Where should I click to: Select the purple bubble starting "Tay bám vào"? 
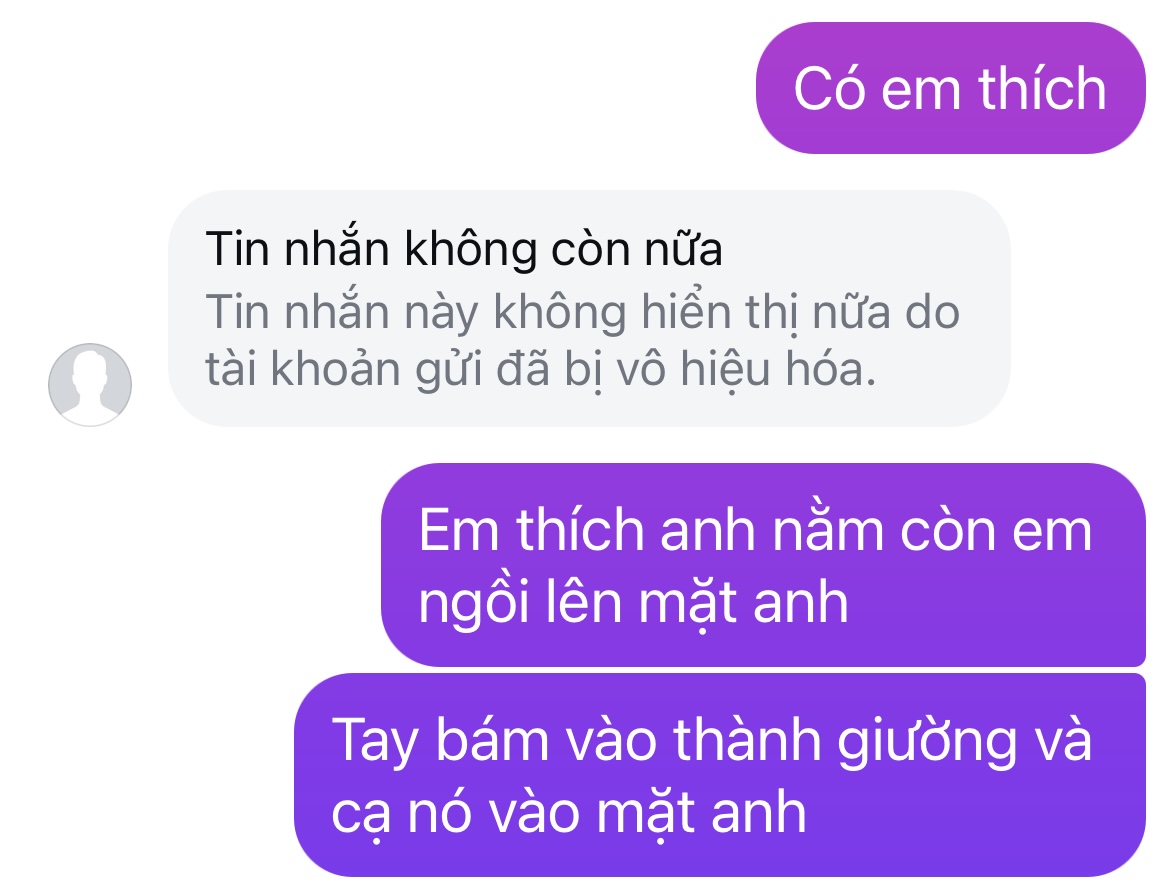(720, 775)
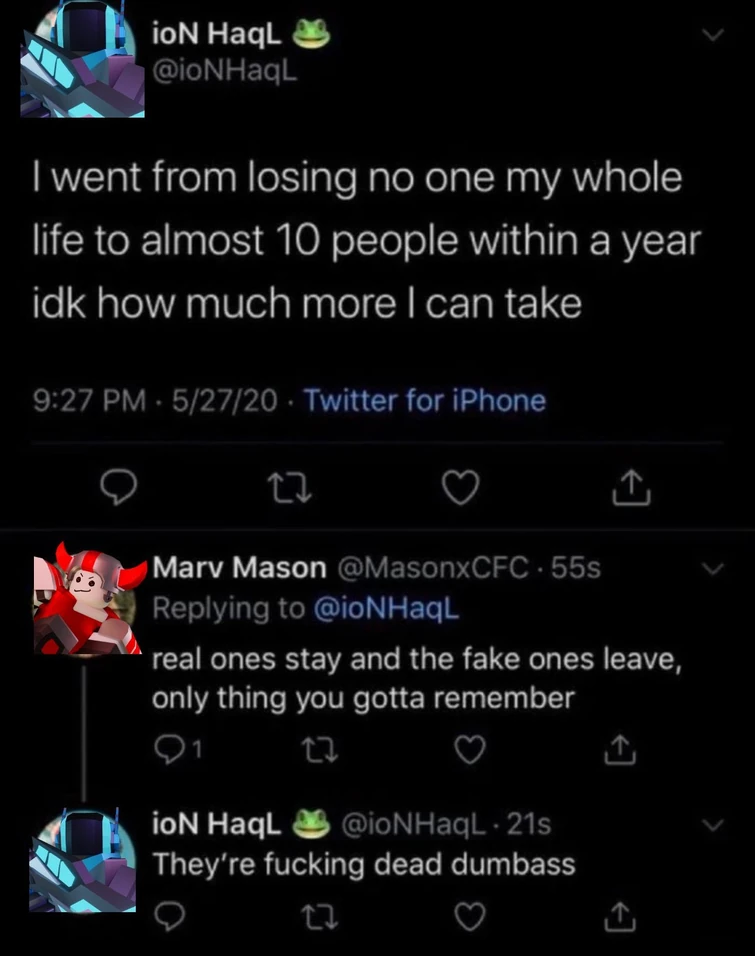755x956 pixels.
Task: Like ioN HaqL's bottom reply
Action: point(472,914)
◆ ◆ ◆
Copy out the material word for word, without any images.

__Result below__.
Where should I click to: Select the purple bubble starting "Tay bám vào"? 
(720, 775)
755x956 pixels.
Task: Like ioN HaqL's bottom reply
Action: point(472,914)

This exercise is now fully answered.